The frightening aspect of these power-law distribution is how destructive to equality they are. If you are engaged in a game who’s over arching process tends to create these skew’d distribution your and your love ones are very unlikely to go home a winner. For example in the other day’s distribution of open source licenses 81% of the projects have been awarded to the top two licenses.

But notice this! Games with a inequitable distribution of winners creates powerful incentives to form teams. Power-law games encourage group forming! A fascinating point since group forming seems to be a particularly good way to temper the severity of the inequality in these systems.

This posting on the power-law distribution in Oscar winning movies triggered that realization. The paper shows a powerful bandwagon effect around the various entertainment awards. Once a few dozen Oscars climb on the bandwagon of your film the rest are extremely likely to follow. For example the film Titanic captured huge numbers of awards one year. These award systems are interesting – they have lots and lots of prizes. For all I know there is an award for best costume designed for a fish.

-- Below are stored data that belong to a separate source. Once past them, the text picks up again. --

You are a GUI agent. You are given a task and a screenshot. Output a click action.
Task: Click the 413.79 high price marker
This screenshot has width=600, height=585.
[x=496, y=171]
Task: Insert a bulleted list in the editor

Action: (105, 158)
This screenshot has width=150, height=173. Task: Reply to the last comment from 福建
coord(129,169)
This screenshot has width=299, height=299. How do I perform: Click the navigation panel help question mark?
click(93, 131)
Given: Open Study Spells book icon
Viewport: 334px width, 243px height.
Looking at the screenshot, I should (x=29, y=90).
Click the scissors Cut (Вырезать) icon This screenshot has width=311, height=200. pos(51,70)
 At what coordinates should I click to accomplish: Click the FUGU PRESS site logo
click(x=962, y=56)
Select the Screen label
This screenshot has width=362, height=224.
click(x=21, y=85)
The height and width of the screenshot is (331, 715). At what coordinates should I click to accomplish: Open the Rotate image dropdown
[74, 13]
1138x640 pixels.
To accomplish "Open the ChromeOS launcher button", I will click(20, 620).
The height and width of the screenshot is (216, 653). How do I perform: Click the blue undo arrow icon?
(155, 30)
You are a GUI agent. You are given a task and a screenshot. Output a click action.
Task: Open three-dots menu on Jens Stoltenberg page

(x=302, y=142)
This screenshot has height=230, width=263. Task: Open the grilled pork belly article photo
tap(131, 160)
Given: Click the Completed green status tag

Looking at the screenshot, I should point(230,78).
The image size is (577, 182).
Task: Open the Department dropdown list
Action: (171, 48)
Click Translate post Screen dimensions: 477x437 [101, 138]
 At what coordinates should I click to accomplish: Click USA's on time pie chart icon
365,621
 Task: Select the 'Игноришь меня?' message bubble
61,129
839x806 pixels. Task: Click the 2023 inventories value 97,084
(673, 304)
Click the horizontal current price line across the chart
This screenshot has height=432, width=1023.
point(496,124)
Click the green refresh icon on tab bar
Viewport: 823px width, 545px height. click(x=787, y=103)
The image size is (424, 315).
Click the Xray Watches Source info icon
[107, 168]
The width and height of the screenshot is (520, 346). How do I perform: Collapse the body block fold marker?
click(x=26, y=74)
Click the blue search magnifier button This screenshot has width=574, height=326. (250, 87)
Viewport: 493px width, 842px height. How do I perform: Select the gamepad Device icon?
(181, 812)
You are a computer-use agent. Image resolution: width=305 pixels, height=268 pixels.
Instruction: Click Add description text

So why would games like this encourage group forming? We know that common cause is the foundation of making durable groups. We know that teams in games have an obvious common cause – winning. Notice that if your game is like the Oscars then that bandwagon is the prize. The individual Oscars are only points.

Fascinating. Put your self in the shoes of our fish-wrap designer. Admit it, you desire an Oscar. If you can win an Oscar your set for life! Today you have two options. Should you go work on that absolutely marvelous art film “Hamlet the Haddock” or should you go work on Titanic? Oh, did I mention your children need shoes? Given the nature of the game and the imaginary box I just put you in you don’t really have any choice. Dump your vision boy, go work on Titanic! Your fish wrap master piece doesn’t stand a chance against the bandwagon Titanic.

Now I have a very bad attitude about contests. One winner many losers hardly sounds like a good design pattern, at least not for the players. So it’s a little disturbing to see that if your embedded in a game with power-law generating processes there are powerful arguments that direct you toward joining teams. Your best option is to sublimate your individuality and begin to form groups.

One Comment

  1. Kimbo Mundy wrote:

    Hi Ben, Can you add a “typo” link to the archive psages (e.g. )? That way I can fix “may” to be “many. Thanks!

    Thursday, March 3, 2005 at 1:48 pm | Permalink

2 Trackbacks/Pingbacks

  1. [...] There is an interesting story about oats, told in passing, in Bill McKibbon’s Deep Economy. The story is nested inside of other stories. The over arching story of Deep Economy is like a tipi; the story hangs on three poles he wants to show how we can all be happier, how we can save the world’s ecology, and why richer more local economic relationships are the key. I’ve no arguement with any of that. [...]

  2. [...] I’m bemused, or confused, by the realization that both these tragedies arise because some coordination problem blows up when too many parties have simultaniously have rights.  I guess you might say the anticommons goes down the tubes when one player says no (or more often just lies silent) while the commons blow up when too many people say yes.  After a bit I can’t see these as really different, it’s back to the group forming coordination problem. [...]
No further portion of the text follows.